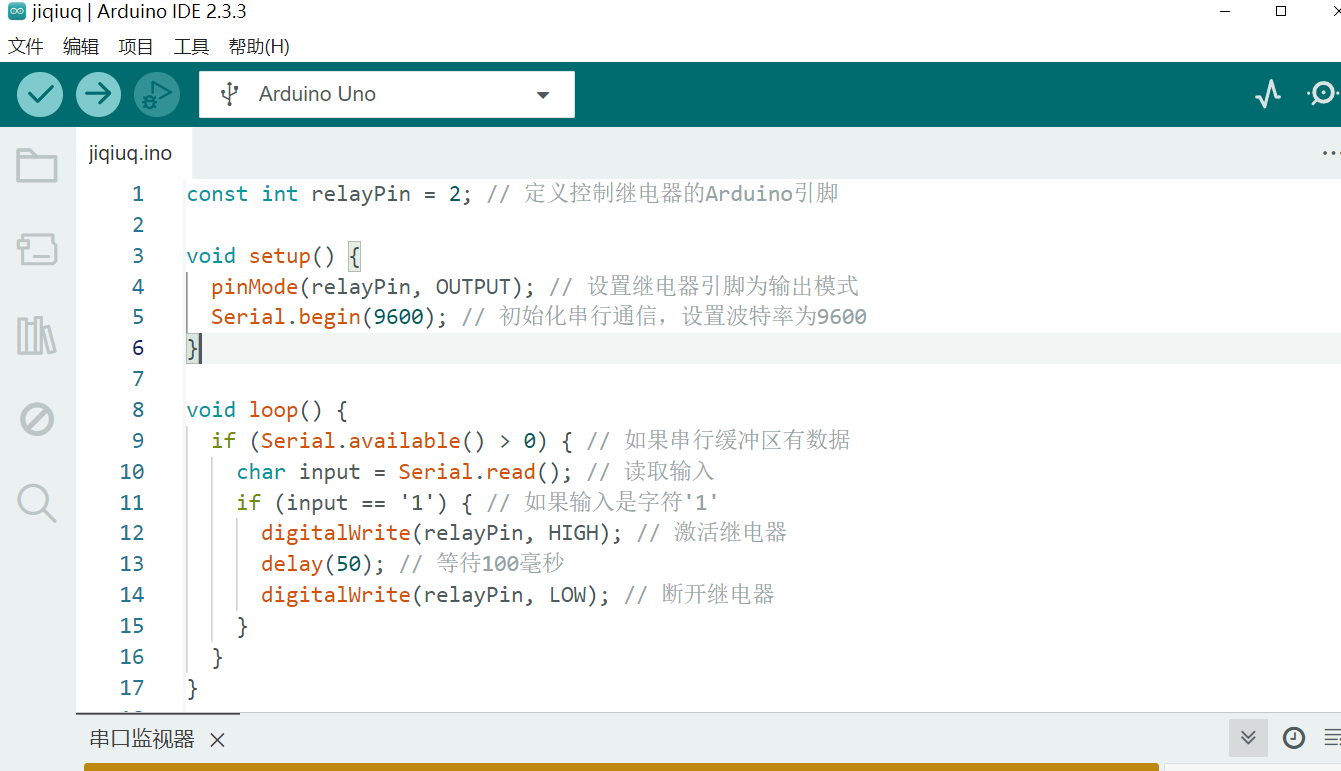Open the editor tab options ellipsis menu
...
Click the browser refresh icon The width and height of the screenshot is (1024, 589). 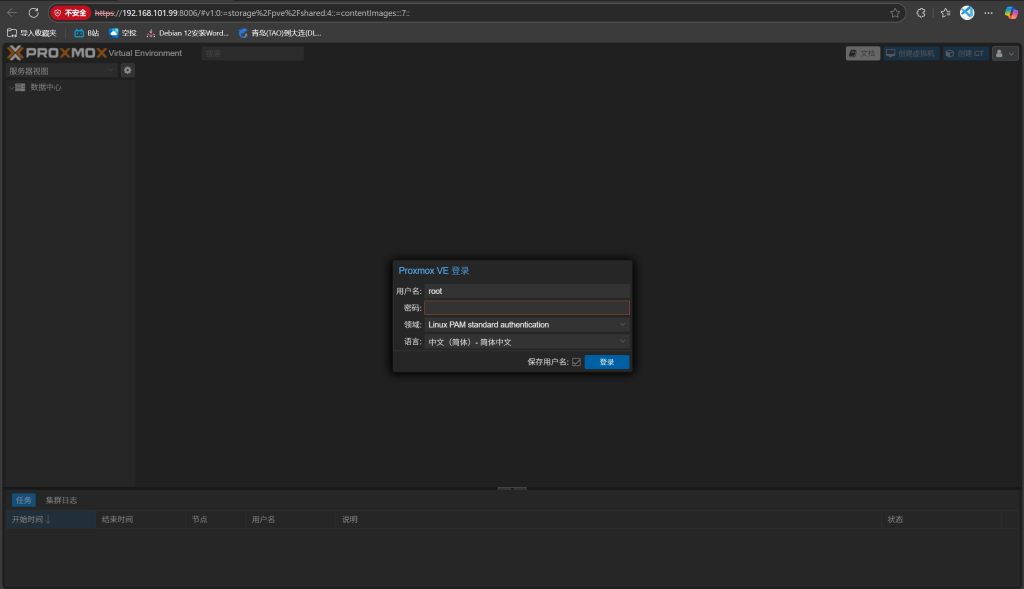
==
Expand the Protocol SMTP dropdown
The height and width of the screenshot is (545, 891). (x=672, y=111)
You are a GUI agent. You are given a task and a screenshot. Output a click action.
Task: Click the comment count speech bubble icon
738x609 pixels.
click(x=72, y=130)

Instructions for the task: In the data above, start at the line that has "Expand the Protocol SMTP dropdown", stop after the line that has "Task: Click the", and print every line in between exactly as it stands.

Completed exercise:
Expand the Protocol SMTP dropdown
The height and width of the screenshot is (545, 891). (x=672, y=111)
You are a GUI agent. You are given a task and a screenshot. Output a click action.
Task: Click the comment count speech bubble icon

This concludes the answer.